Virginia Tech mathematicians target data center inefficiency
The manic pace of sharing, storing, securing, and serving data has a manic price – power consumption. To counter this, Virginia Tech mathematicians are leveraging algebraic geometry to target the inefficiencies of data centers.
“We as individuals generate tons of data all the time, not to mention what large companies are producing,” said Gretchen Matthews, mathematics professor and director of the Southwest Virginia node of the Commonwealth Cyber Initiative. “Backing up that data can mean replicating and storing twice or three times as much information if we don’t consider smart alternatives.”
Instead of energy-intensive data replication, Matthews and Hiram Lopez, assistant professor of mathematics, explored using certain algebraic structures to break the information into pieces and spread it out among servers in close proximity to each other. When one server goes down, the algorithm can poll the neighboring servers until it recovers the missing data.
Mathematicians have known since the 1960s that polynomials can be used to store information.
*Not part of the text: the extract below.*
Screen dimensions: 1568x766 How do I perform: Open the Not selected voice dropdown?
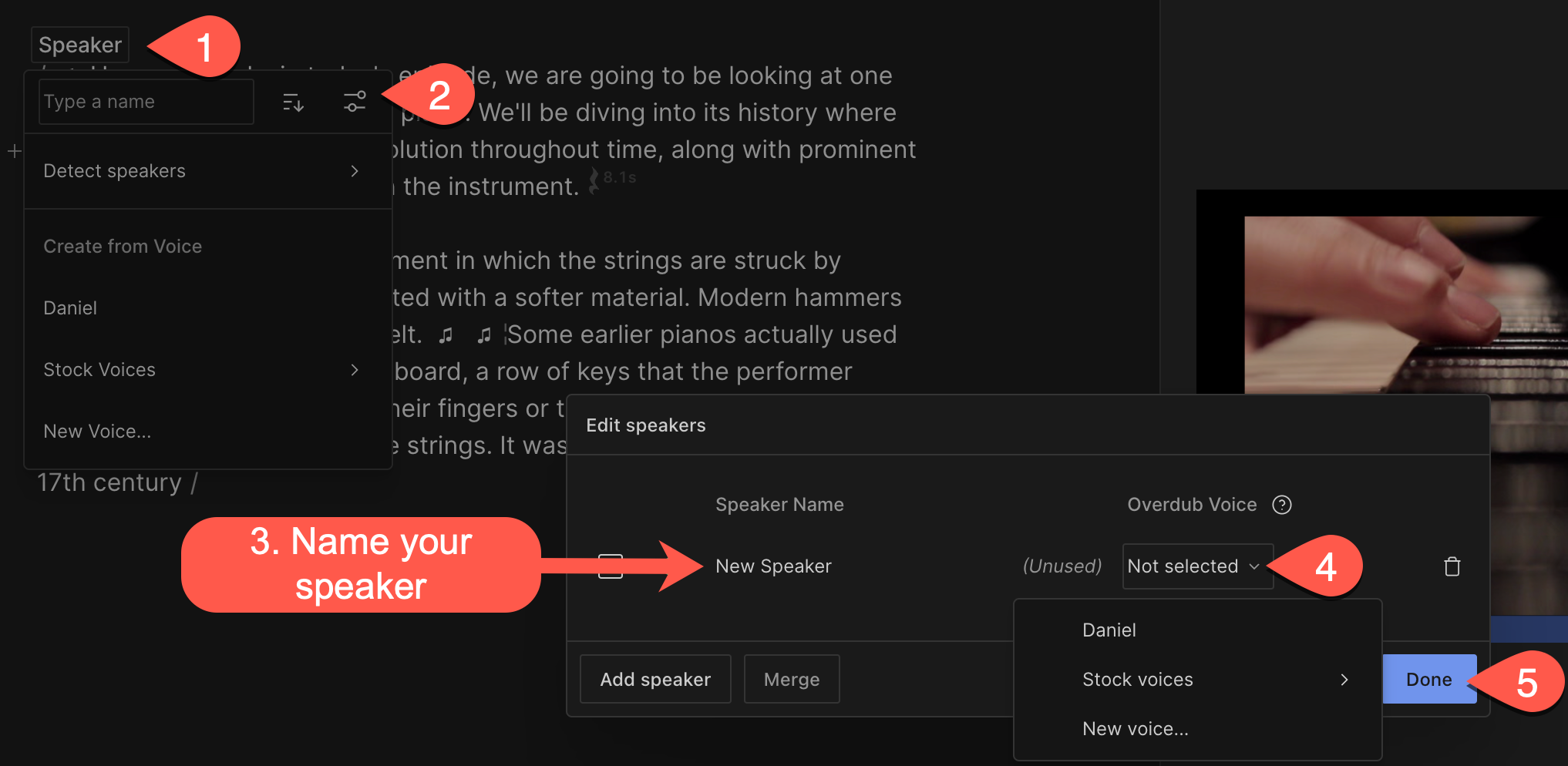pyautogui.click(x=1197, y=566)

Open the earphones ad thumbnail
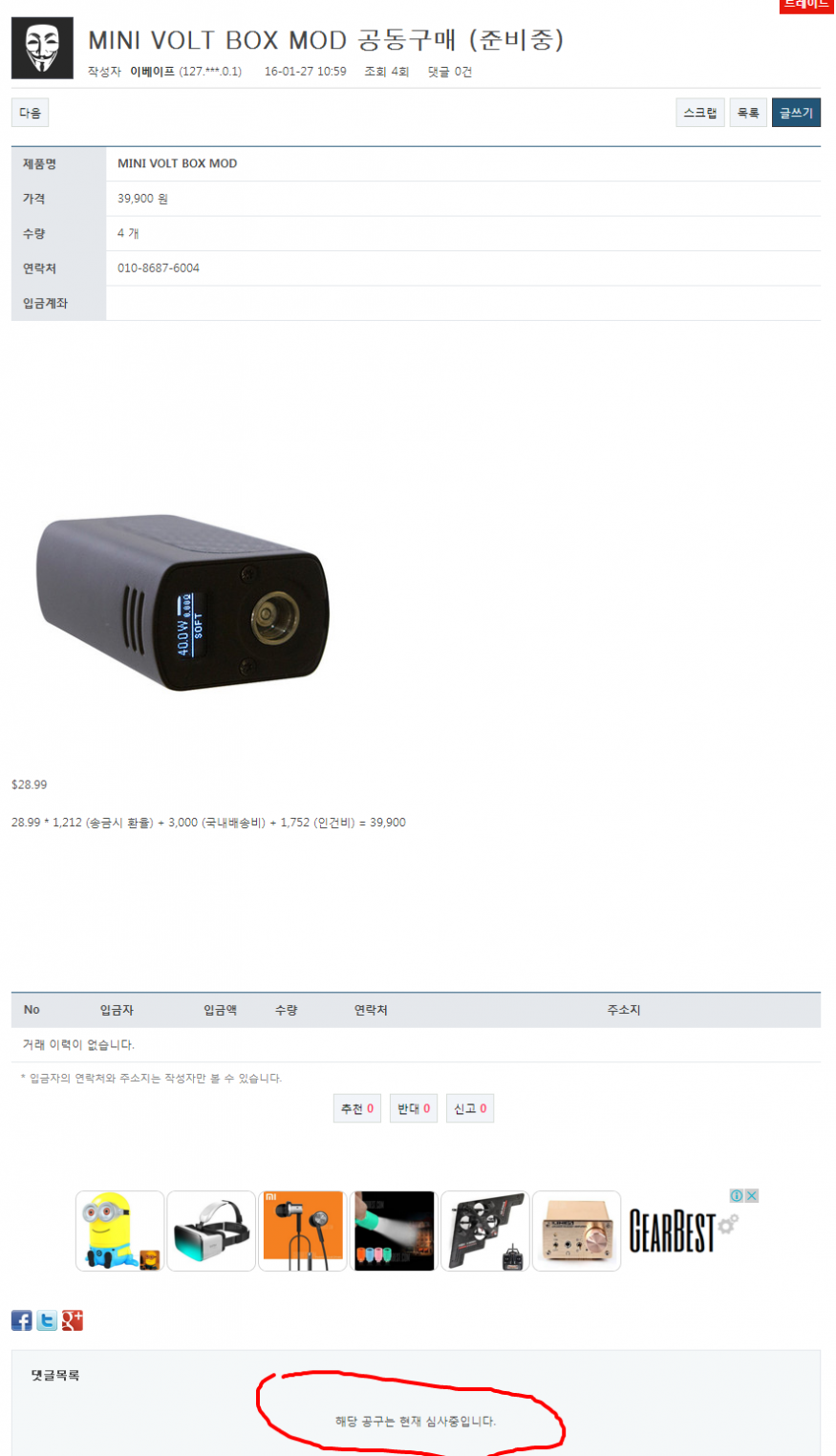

But in the last decade, researchers discovered how to build special polynomials that can store data in convenient configurations for applications like recovering missing information locally.
“Turns out there’s some beautiful mathematical structures that were developed over the years that can provide a better way to store data and serve additional requests,” Matthews said.
Their presentation of a new method for storing and serving data was featured in an invited review article in the December edition of IEEE BITS magazine.
Matthews and Lopez’s work comes at a time when demand for electricity is surging across the nation: Grid planners forecast peak demand to increase by 38 gigawatts through 2028. The anticipated increase is largely due to the construction of new data centers, many of which are under construction or being planned in Virginia.
Besides targeting inefficiencies in how server farms store data, the method also addresses energy use associated with how data center algorithms search for requested information.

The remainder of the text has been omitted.